Yeni okul, yeni insanlar ve yeni bir şehir. Bir maceranın daha sonuna geldiğimi bu şehire gelince anladım. Ecrin'e hak vermiyor değildim. Bu döngü nereye kadar böyle gidecekti ki?
Beni hava alanında karşılayan Engin abi ile eve geldim. Ayşe ablalarla selamlaştım. Ecrin beni görünce zaten direkt üzerime atladı. Elimden tutup hemen odasına çıkardı.

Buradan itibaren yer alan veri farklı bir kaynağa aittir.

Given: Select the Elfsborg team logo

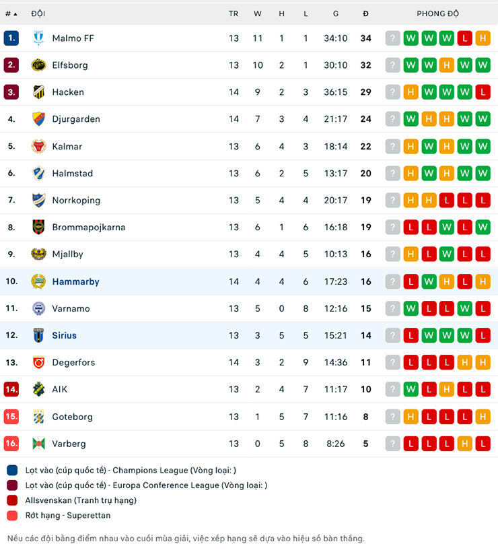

Odasına girdiğimde etrafa biraz göz gezdirdim. Duvarlarda daha önceki odalarından da olduğu gibi beni karşılayan fantastik dizi ve film karakterleri vardı. Kurt adamlar ve vampirler vardı. Çoğunu beraber izlemişliğimiz vardı. Favorileri bile vardı. Stiles ve Damon. Bu duvarda benim için havalı diyebileceğim karakter ise Derek'ti.
Köşede bir çalışma masası vardı. Ecrin ders çalışmaktan nefret ederdi. Okulun yüzünü görmek istemez ödev yapmayı sevmezdi.
Engin abi işini iyi yapan, başarılı bir polis memuruydu. Keza Ayşe ablada işindi iyi bir öğretmendi. Bunu düşününce de Ecrin'in ailesi ile olan tezatlığına karşı gülesim geliyordu. Anne ve babasına göre inanılmaz farklı duruyordu.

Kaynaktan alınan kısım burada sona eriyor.